Un acto de valentía

Soltar. Una palabra que se escucha mucho hoy en día. Casi siempre la asociamos a soltar personas, relaciones, vínculos que ya no están. Pero pocas veces hablamos de soltar sueños.

Soltar cuesta. Cuestiona, genera dudas, remueve el alma. Y quizá lo más valiente que puede hacer un ser humano es eso: soltar. Soltar lo que ya no resuena, lo que ya no se siente en el corazón, lo que ya no te anima.

 

Cuando soltar no es rendirse

Hoy quiero hablarles de soltar un sueño.

Llevaba meses —días y noches— meditando, pensando y dudando. Preguntándome si mi valentía se estaba agotando o si simplemente quería dejar las cosas así, sin luchar más. Este año entendí que también es válido despedirse, y hoy me quiero despedir de un sueño que fue escuela, camino y raíz: MOG.

MOG fue parte del proceso que me convirtió en la Natalia de hoy, la que reconoce las capacidades que siempre habitaron en ella, incluso cuando no las veía.

 

MOG: un sueño que nació con ilusión

MOG comenzó antes de pandemia, cargado de ilusión. Representaba el poder de emprender y vivir de ello, de ser esa mamá independiente y luchadora que soñaba con construir algo propio.
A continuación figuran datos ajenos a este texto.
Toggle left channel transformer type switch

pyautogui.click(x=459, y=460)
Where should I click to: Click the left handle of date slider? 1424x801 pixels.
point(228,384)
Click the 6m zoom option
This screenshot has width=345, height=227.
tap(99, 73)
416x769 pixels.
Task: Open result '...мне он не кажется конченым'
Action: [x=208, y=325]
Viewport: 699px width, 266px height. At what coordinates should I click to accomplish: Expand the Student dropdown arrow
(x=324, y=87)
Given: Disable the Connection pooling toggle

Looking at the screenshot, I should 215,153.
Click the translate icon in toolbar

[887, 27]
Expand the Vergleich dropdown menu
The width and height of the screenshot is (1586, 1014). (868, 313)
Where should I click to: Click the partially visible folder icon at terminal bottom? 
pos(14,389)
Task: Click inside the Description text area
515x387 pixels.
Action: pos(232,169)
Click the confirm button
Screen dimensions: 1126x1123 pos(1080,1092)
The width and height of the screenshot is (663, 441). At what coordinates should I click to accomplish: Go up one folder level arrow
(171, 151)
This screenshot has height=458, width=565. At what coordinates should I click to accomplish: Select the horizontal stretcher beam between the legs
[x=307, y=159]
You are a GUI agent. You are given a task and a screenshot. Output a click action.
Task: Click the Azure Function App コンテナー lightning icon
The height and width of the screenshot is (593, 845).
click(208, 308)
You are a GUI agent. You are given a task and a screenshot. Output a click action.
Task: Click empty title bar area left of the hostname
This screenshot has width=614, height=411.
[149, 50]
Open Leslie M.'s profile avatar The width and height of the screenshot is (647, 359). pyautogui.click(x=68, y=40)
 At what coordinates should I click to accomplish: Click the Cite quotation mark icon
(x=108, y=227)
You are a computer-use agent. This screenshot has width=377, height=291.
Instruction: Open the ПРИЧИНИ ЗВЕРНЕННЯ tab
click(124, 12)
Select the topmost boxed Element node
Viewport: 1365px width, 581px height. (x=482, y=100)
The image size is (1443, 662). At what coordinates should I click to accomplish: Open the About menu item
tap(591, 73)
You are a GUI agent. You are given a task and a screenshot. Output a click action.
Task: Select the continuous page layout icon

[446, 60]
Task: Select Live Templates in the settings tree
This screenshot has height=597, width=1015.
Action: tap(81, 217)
Pero la vida tenía otra vuelta preparada para mí.

Más que un destino final, MOG fue un camino. Un camino de aprendizaje profundo, de herramientas adquiridas, de procesos internos. Hoy puedo decir que una de las cosas que más amo en la vida es sentarme a escribir y transmitir sentimientos, y eso también nació allí. O tal vez hace tiempo lo tenía arraigado, recordando en plena pandemia escribí algunas cosas siendo anónima, cerré la página con el pensamiento ¨qué ridiculez¨ sin saber que hoy es de las cosas que me libera, que es mi manera de poner un grano al mundo y que 4 años después me iba a sentar a lo mismo y dar la cara con orgullo.    

 

Soltar con gratitud, no con culpa

Hace un par de días —y no sé si es un por ahora o un para siempre— entendí que MOG se queda en el corazón.

No lo veo como un fracaso. Así como decidimos soltar personas, los sueños también se pueden soltar.

MOG tuvo el poder de:

  • Quitarme la timidez
  • Enseñarme a hablar en público
  • Ayudarme a desarrollarme en muchos ámbitos
  • Mostrarme el valor de la empatía
  • Enseñarme el apoyo genuino
  • Recordarme que detrás de cada persona hay luchas internas
  • Confirmarme que sí puedo

Y también tuvo el poder de permitirme despedirme con gratitud.

 

El pasado también merece descanso

MOG pertenece a un pasado lleno de lucha interna. A decepciones, impotencias, dudas y pedidos de auxilio.

Hoy simplemente quiero dejarlo ahí, honrarlo y seguir adelante. No negarlo, no borrarlo, sino reconocer que gracias a él hoy puedo recorrer nuevos caminos, caminos que el mismo MOG me enseñó a ver.

 

Los espacios vacíos también sanan

Necesitamos dejar espacios vacíos para que otras oportunidades lleguen a nuestra vida.

Siempre aparecen voces externas:

“Es que no pudiste”

“Es que te quedó grande”

“Deberías hacer esto o aquello”

Pero la verdad es que nada nos queda grande. Simplemente lo que un día fue un sueño, una ilusión, un camino… no siempre tiene que ser un para siempre.

 

 

Soltar también es confiar

Podemos soltar con tristeza, con nostalgia, pero también con la tranquilidad de respirar profundo y confiar. Confiar en que la vida, de una forma u otra, siempre resuelve.

Lo más grande que me llevo de MOG son sus aprendizajes. Los enormes aprendizajes que solo él podía darme.

Quizá todo esto requería un esfuerzo en muchos ámbitos: algunos los tenía, otros no. Y eso también está bien.

Jamás debemos irnos derrotados. Hay cosas en la vida que se quedan para siempre y otras que cumplen su ciclo.

Un adiós que no es definitivo

Los cambios —especialmente los grandes— transforman.

Y si no fuera por MOG, hoy no sería la Natalia que soy.

Hoy puedo decirte adiós, pero quizá mañana nos volvamos a ver con otra cara, con otro saber. Tal vez retomemos el camino, o tal vez solo nos miremos, agradezcamos y sigamos rutas distintas.

Porque soltar no es perder, es honrar lo vivido y abrir espacio a lo que viene.